*AUSZUG ZUM LESEN*
· · · · · · ·
Ambositra in der Region Amoron’i Mania ist eine größere Stadt mit rund 30.000 Einwohnern. Sie liegt etwa 180 km südlich der Hauptstadt Antananarivo im Hochland, direkt an der RN7, und ist von dort aus sehr gut zu erreichen. Berühmt ist die Stadt vor allem durch ihre vielen Holzschnitzer-Werkstätten, von denen man viele besichtigen und den Künstlern bei ihrem täglichen Handwerk über die Schulter schauen kann.
In der Gegend um Ambositra und in der Stadt selbst lebt der Stamm der Betsileo. Eine der den Betsileo zugehörigen Stammesgruppe sind die Zafimaniry, die von jeher von Holzschnitzereien leben und dies auch heute noch vornehmlich ausüben. Ursprünglich sollen die Zafimaniry von den Menschen abstammen, die im 19. Jahrhundert vor der grausamen Königin Ranavalona I. in die Wälder flohen, um nicht als Sklaven oder Leibeigene für den Hof schuften zu müssen. Heute leben rund 25.000 Zafimaniry im Hochland Madagaskars rund um Ambositra, und knapp hundert traditionelle Dörfer existieren noch in den umliegenden Überresten der einstigen Wälder. Leider ist durch die weitreichende Brandrodung ein Großteil des ursprünglichen Lebensraums der Zafimaniry für immer verloren. Ihre wichtigste Stadt ist heute Antoetra, ein Dorf mit rund 1000 Einwohnern, das etwa 40 km südlich von Ambositra liegt.
Seit Jahrhunderten ist die kleine Volksgruppe dafür bekannt, ihre Häuser vollständig aus Holz, das ausschließlich per Hand mit einfachen Werkzeugen bearbeitet wird, zu bauen. Nägel oder Schrauben werden dabei nicht benutzt, alles wird gesteckt und geschickt ineinander gefügt. Türen, Fenster und Giebel der Häuser werden oft aufwändig mit traditionellen Motiven verziert. Die riesigen Reistöpfe, die man heute überall in Ambositra kaufen kann, sind ebenfalls Bestandteil der Zafimaniry-Kultur (allerdings sind die Schnitzereien darauf meist nur für Touristen ergänzt). 2003 wurde die Holzschnitzkunst der Zafimaniry in die „Meisterwerke des mündlichen und immateriellen Erbe der Menschheit“ der UNESCO aufgenommen, was den Staat Madagaskars zum Schutz und Erhalt der althergebrachten Traditionen verpflichtet. Das alles kann jedoch nicht darüber hinweg täuschen, dass die Grundlagen des kleinen Volkes, ihre Wälder, in den letzten 50 Jahren fast vollständig aus dem Hochland verschwunden sind. Heute wird das Holz für Schnitzereien mehrheitlich aus anderen Regionen angeliefert.
· · · · · · ·
*AUFGABE*
Gib aus dem Text über Ambositra den Abschnitt von „In der Gegend“ bis einschließlich „von Ambositra liegt.“ wortgetreu wieder. Die Einträge spielen hierfür keine Rolle.
· · · · · · ·
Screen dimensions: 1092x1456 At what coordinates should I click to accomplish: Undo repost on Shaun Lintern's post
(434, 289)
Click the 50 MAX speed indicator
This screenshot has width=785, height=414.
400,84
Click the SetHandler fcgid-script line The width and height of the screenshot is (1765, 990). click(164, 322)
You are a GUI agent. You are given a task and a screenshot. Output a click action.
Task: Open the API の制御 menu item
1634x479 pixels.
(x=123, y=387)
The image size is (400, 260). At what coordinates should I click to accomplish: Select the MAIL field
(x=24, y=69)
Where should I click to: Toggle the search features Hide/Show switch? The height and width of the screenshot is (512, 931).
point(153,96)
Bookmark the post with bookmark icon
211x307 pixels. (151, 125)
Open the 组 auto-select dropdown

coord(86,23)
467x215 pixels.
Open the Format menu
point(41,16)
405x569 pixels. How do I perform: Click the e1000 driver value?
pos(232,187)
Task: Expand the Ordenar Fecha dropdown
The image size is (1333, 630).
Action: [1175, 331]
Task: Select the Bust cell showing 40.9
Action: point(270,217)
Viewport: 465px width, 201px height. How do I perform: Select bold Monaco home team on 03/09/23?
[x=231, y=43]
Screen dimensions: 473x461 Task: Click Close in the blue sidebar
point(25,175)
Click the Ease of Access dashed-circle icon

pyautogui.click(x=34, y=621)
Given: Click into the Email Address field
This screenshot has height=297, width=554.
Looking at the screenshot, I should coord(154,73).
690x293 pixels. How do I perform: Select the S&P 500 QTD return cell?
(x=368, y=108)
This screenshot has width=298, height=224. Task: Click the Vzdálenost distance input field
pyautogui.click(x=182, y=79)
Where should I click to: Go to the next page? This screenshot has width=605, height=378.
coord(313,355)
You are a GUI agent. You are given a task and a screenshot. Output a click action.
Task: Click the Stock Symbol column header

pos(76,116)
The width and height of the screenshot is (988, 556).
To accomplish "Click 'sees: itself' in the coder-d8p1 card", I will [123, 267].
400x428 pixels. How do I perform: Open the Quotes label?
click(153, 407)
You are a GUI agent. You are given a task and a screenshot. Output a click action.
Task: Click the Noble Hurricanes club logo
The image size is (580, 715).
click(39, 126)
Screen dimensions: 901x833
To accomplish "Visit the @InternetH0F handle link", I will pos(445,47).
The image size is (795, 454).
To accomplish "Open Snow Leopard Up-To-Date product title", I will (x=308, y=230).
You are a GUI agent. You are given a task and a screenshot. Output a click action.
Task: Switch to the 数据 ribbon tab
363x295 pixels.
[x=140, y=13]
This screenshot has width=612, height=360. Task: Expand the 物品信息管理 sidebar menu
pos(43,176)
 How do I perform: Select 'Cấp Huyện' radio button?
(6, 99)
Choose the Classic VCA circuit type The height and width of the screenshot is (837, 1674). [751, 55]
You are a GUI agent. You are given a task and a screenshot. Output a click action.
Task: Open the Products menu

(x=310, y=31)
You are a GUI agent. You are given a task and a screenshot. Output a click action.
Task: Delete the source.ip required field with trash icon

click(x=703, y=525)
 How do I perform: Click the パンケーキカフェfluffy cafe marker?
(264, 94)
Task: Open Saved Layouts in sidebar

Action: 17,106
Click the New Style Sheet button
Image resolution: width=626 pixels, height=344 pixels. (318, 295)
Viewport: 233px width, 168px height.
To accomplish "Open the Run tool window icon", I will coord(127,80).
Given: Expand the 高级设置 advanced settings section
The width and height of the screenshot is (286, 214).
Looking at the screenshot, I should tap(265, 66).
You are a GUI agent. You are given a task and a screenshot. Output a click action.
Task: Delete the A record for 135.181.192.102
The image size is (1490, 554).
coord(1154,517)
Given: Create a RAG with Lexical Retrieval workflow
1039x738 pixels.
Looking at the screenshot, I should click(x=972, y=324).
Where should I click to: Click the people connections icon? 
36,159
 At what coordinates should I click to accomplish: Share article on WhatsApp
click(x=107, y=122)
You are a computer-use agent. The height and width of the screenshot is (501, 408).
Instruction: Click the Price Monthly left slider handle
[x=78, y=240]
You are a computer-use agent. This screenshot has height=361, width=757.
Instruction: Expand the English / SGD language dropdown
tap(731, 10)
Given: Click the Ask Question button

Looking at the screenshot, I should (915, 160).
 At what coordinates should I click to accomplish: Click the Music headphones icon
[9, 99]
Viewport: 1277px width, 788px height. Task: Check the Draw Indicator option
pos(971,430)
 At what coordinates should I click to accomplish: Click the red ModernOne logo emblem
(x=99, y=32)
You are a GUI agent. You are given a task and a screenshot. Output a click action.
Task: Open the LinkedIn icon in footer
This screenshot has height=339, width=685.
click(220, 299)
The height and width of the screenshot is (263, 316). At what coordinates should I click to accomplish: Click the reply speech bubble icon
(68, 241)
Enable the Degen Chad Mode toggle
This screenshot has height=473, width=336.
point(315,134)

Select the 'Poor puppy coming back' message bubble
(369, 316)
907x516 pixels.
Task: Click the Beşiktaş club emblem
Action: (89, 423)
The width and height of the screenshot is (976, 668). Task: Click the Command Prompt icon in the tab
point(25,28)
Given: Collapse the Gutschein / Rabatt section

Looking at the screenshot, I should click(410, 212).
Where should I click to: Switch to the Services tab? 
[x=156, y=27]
· · · · · · ·
*ANTWORT ZUR AUFGABE*
In der Gegend um Ambositra und in der Stadt selbst lebt der Stamm der Betsileo. Eine der den Betsileo zugehörigen Stammesgruppe sind die Zafimaniry, die von jeher von Holzschnitzereien leben und dies auch heute noch vornehmlich ausüben. Ursprünglich sollen die Zafimaniry von den Menschen abstammen, die im 19. Jahrhundert vor der grausamen Königin Ranavalona I. in die Wälder flohen, um nicht als Sklaven oder Leibeigene für den Hof schuften zu müssen. Heute leben rund 25.000 Zafimaniry im Hochland Madagaskars rund um Ambositra, und knapp hundert traditionelle Dörfer existieren noch in den umliegenden Überresten der einstigen Wälder. Leider ist durch die weitreichende Brandrodung ein Großteil des ursprünglichen Lebensraums der Zafimaniry für immer verloren. Ihre wichtigste Stadt ist heute Antoetra, ein Dorf mit rund 1000 Einwohnern, das etwa 40 km südlich von Ambositra liegt.